New papers filed in lawsuit brought by Cinema Detroit against Landmark Theaters

Dec 18, 2017 at 2:48 pm
click to enlarge New papers filed in lawsuit brought by Cinema Detroit against Landmark Theaters
Courtesy photo

A little-known legal drama is now playing itself out, and it concerns art films, a big national theater chain, and a handful of independent theaters, including our own Cinema Detroit.

A few months ago, four small independent theaters filed a federal antitrust lawsuit alleging that Landmark Theaters, co-owned by billionaire Mark Cuban, uses its size and influence to demand exclusive rights to films, shutting out independent theater operators such as Cinema Detroit.

To put it another way, when Landmark's metro Detroit theater gets exclusive rights to an art film, that's one fewer film a small independent theater can freely use to draw in spectators. For instance, West End Cinema is a plaintiff in the lawsuit, and the independent theater, based in Washington, D.C., was allegedly blocked from screening movies at the same times as Landmark. When the theater closed, Landmark bought it and reopened it as a Landmark theater, prompting the theater's co-founder, Josh Levin, to say, “So they killed me and my business, then moved into my house.”

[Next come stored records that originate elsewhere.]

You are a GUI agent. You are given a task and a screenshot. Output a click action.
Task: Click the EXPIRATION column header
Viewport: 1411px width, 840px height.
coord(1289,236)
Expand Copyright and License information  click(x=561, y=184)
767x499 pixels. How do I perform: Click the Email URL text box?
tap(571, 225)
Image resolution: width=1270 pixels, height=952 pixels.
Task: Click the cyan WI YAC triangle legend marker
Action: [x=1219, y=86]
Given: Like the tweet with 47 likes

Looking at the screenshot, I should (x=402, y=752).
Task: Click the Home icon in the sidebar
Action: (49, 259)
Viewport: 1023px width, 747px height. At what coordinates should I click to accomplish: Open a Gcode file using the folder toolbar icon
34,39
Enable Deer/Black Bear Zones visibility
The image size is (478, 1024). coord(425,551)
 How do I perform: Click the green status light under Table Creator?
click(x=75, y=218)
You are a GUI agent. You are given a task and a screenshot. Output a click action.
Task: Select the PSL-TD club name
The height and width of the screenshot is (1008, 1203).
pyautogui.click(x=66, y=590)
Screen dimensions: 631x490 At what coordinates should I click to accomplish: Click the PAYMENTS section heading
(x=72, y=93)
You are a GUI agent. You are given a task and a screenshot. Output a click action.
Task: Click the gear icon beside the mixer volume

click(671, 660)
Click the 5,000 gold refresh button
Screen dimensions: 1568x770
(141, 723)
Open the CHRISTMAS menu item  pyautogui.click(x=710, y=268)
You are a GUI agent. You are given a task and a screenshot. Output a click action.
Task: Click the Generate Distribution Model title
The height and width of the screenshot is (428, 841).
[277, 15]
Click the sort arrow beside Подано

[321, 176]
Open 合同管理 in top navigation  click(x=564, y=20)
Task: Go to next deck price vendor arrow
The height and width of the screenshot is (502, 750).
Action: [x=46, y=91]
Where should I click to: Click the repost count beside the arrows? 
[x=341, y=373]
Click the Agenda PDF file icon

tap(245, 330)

Today, the Hollywood Reporter offered a first look at new court papers filed by Landmark in the case. There don't seem to be any surprises: Landmark denies it is guilty of an antitrust conspiracy, and, in a motion to dismiss the suit on Friday, claimed plaintiffs haven't established the details of the alleged conspiracy between Landmark and distributors. In other words, "They didn't prove we did what we said we didn't do."

The irony is thicker than L.A. smog: Landmark had just brought a case against Regal Entertainment a year earlier seeking relief from the same sorts of business practices they now say they cannot be proved to practice.